__WORK REQUEST__.
Please keep the pictures out and write out exactly the lines from the first in the data below through the one containing "SES (206, 218)", both included.

-- MATERIAL PROVIDED follows --

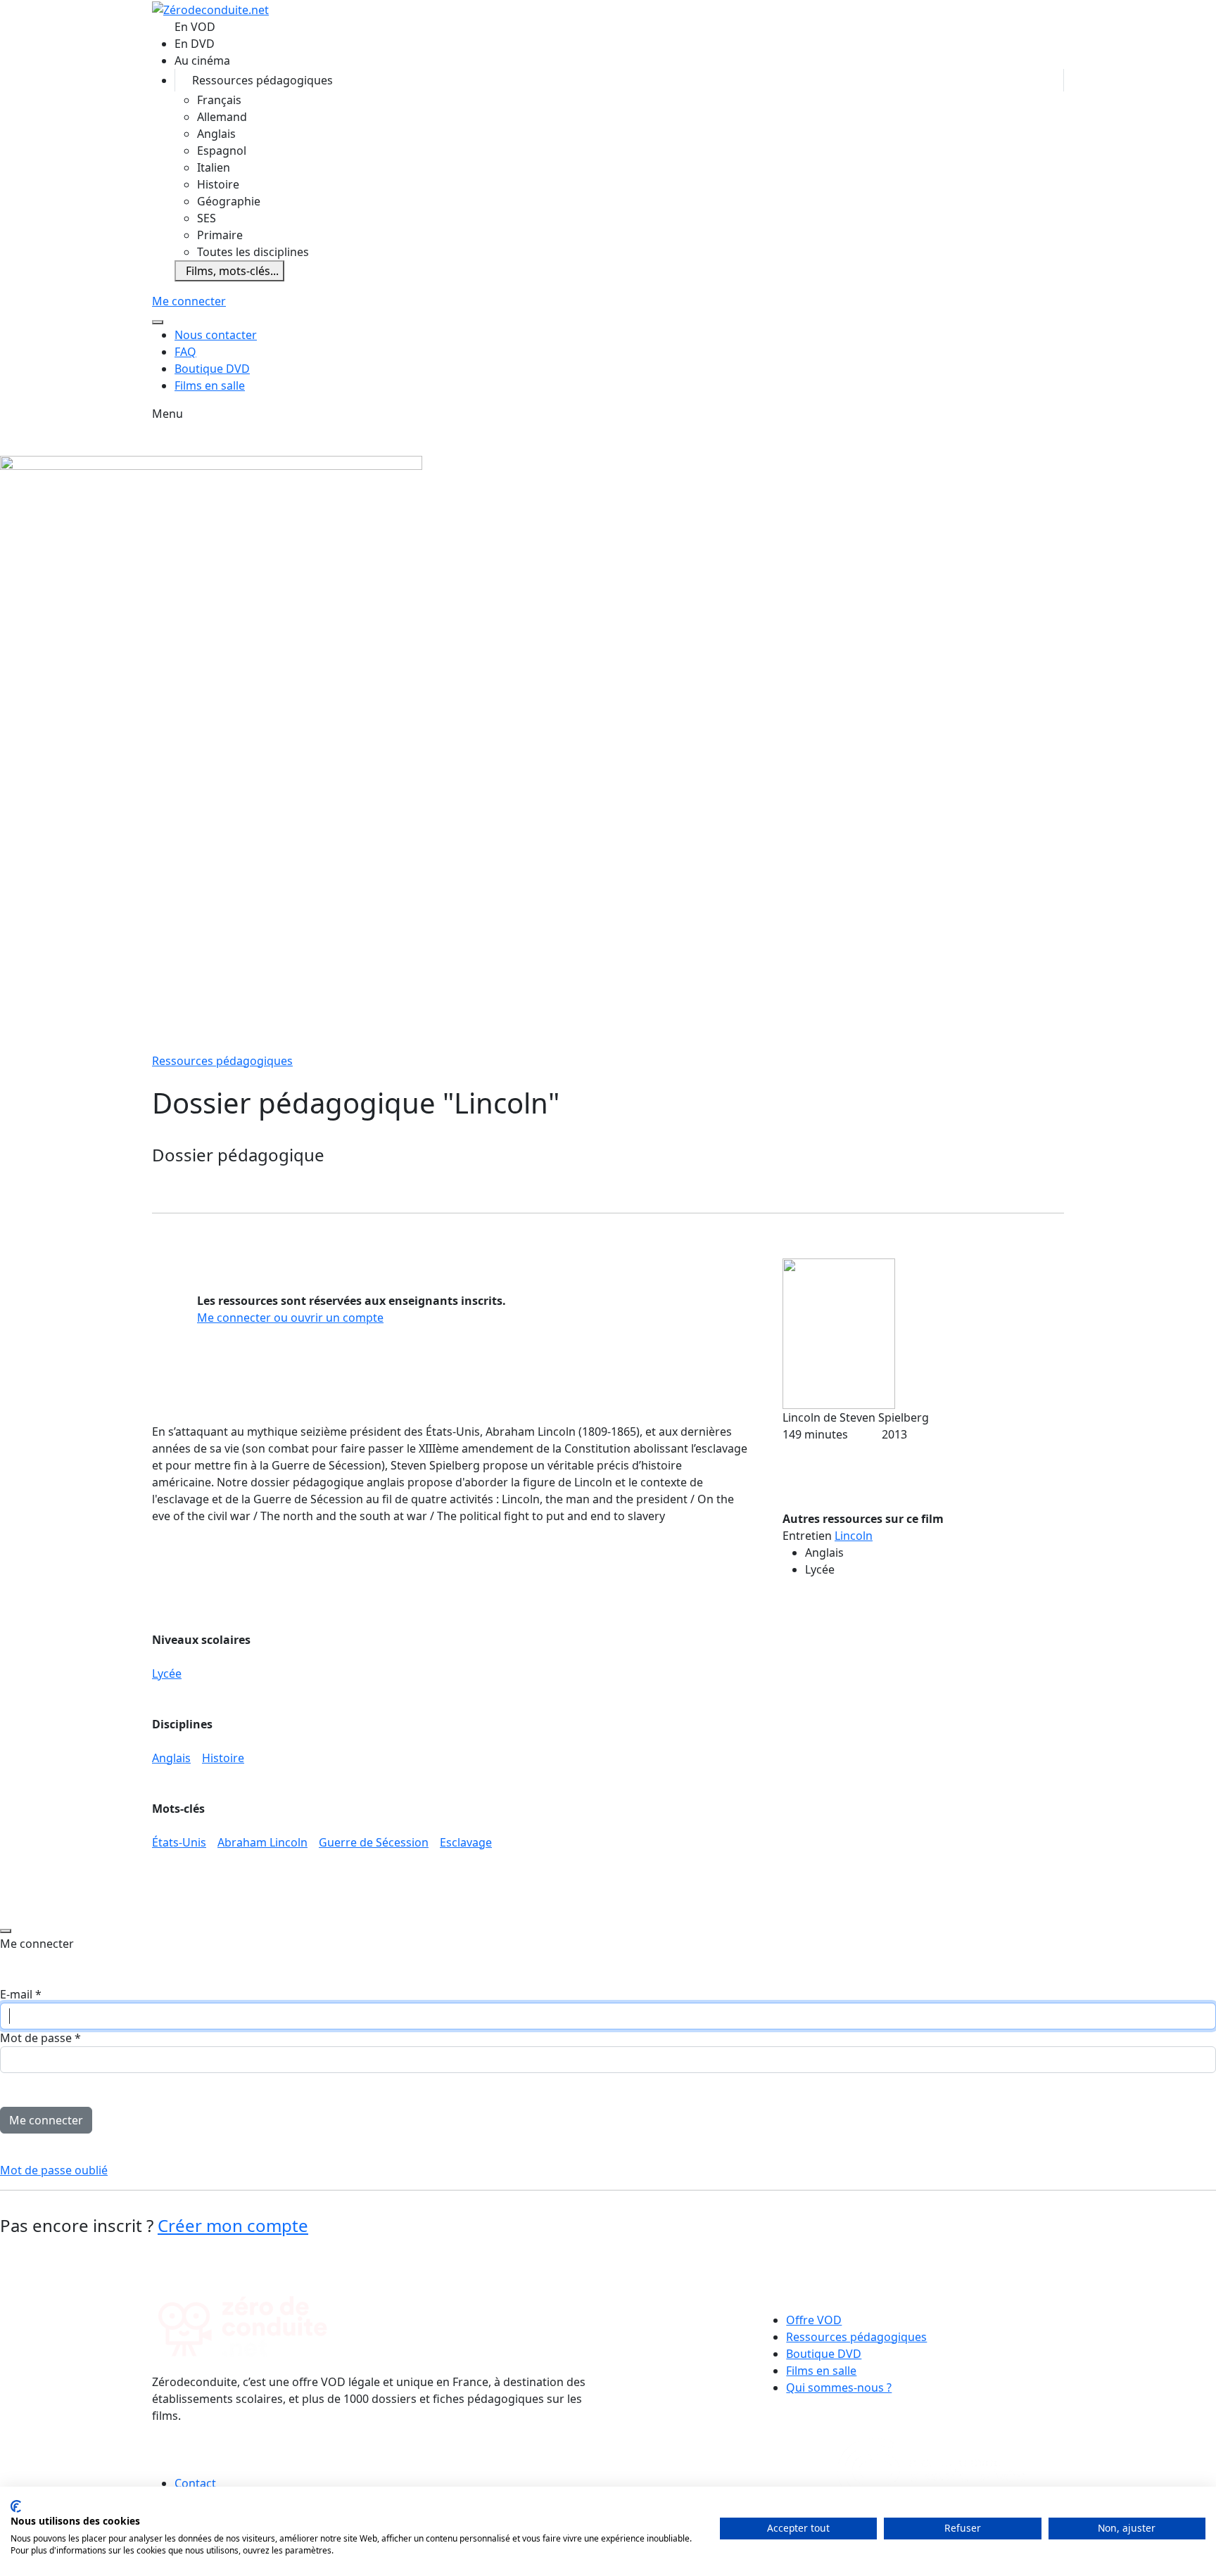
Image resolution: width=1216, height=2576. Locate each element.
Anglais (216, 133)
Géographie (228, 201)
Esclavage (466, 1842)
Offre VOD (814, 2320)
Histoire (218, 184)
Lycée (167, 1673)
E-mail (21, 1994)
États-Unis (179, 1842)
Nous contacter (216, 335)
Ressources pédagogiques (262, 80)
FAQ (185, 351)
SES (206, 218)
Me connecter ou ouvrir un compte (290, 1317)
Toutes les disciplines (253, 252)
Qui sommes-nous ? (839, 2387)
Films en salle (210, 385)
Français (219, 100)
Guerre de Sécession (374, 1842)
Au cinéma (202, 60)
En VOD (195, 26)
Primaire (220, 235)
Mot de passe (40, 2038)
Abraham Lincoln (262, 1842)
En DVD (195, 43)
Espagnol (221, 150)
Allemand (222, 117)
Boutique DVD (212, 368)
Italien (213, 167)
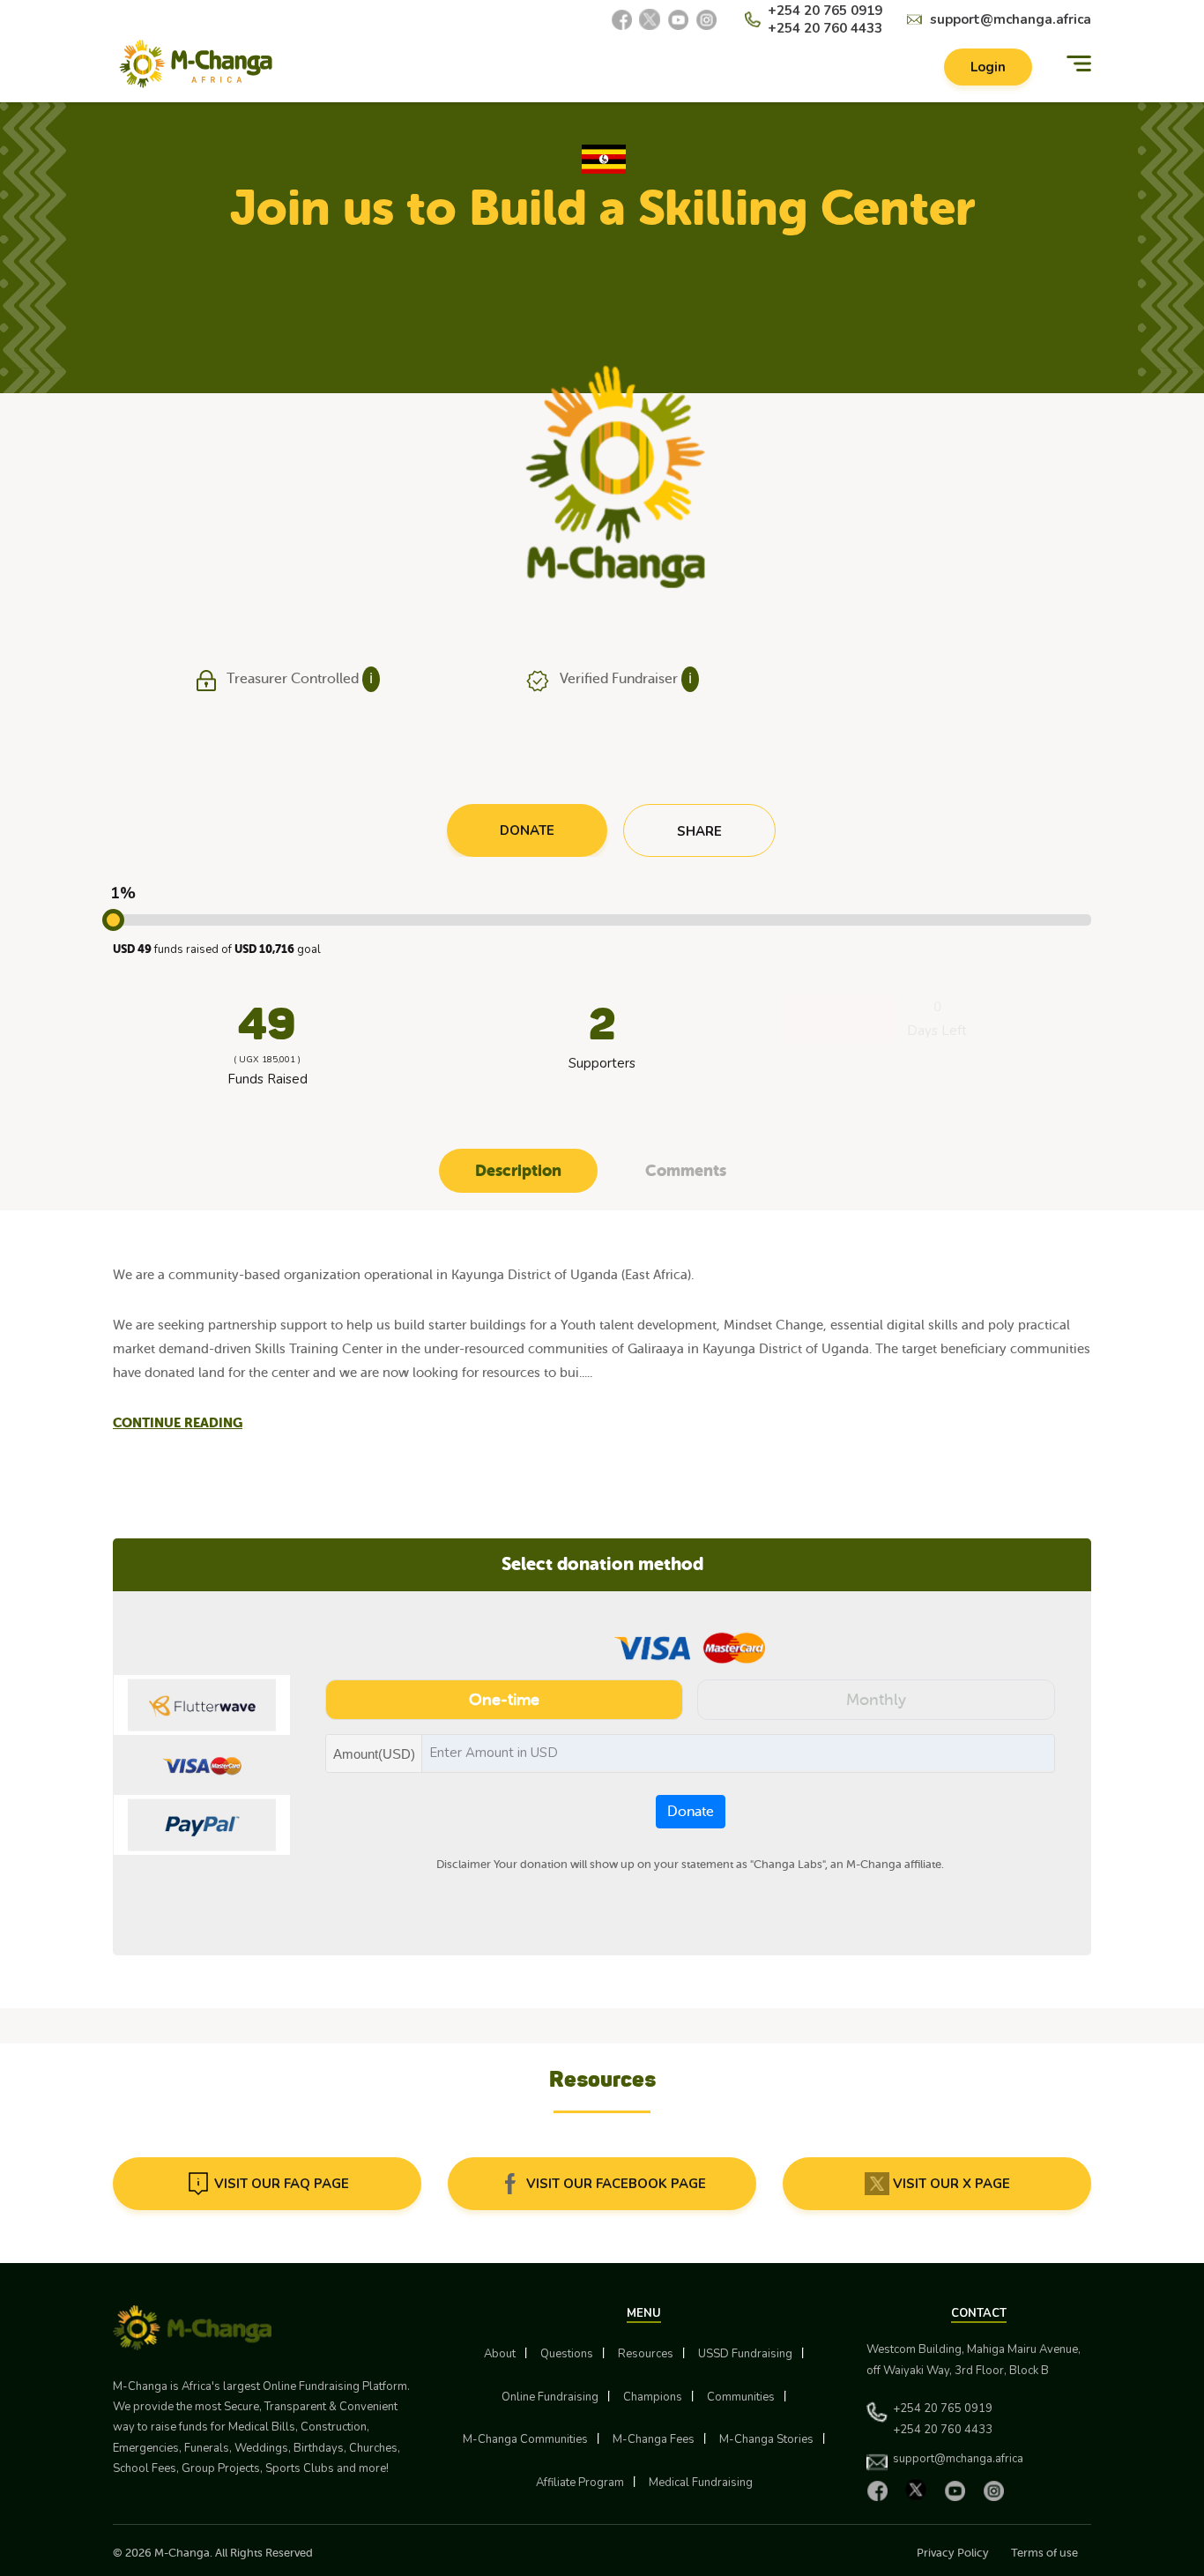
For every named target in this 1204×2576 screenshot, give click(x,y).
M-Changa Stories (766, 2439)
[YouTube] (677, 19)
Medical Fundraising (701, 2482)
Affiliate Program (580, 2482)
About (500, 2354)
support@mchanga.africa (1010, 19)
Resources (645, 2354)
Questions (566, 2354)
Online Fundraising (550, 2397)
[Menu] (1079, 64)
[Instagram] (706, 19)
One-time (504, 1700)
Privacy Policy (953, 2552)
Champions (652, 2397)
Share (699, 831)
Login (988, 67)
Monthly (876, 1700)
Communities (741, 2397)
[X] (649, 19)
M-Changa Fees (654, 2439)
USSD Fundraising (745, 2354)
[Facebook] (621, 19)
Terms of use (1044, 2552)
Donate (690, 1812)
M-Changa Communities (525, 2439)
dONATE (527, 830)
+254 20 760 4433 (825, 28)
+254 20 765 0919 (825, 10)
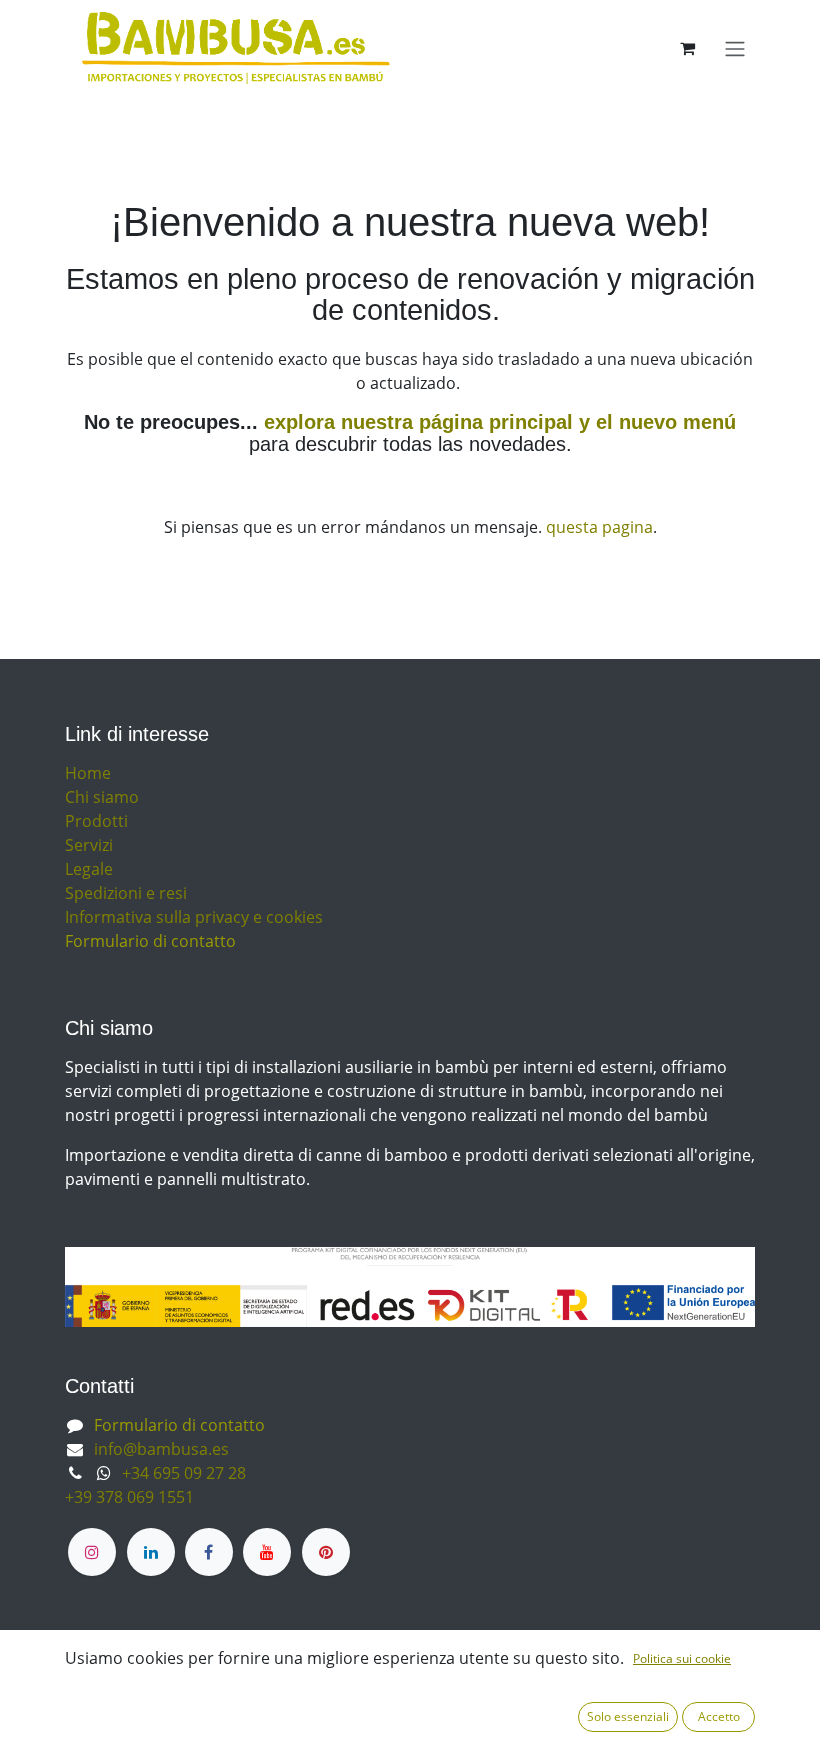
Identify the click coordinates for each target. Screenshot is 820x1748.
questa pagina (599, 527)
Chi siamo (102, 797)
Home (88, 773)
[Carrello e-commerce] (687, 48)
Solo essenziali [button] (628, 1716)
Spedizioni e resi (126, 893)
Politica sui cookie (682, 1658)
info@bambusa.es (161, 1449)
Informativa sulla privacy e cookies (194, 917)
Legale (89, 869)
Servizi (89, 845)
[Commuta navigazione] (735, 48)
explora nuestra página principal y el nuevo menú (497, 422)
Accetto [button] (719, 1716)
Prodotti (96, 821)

-- MATERIAL PROVIDED concluded --

__RESULT FOR THIS TASK__.
Image resolution: width=1216, height=2576. Locate each element.
Anglais (216, 133)
Géographie (228, 201)
Esclavage (466, 1842)
Offre VOD (814, 2320)
Histoire (218, 184)
Lycée (167, 1673)
E-mail (21, 1994)
États-Unis (179, 1842)
Nous contacter (216, 335)
Ressources pédagogiques (262, 80)
FAQ (185, 351)
SES (206, 218)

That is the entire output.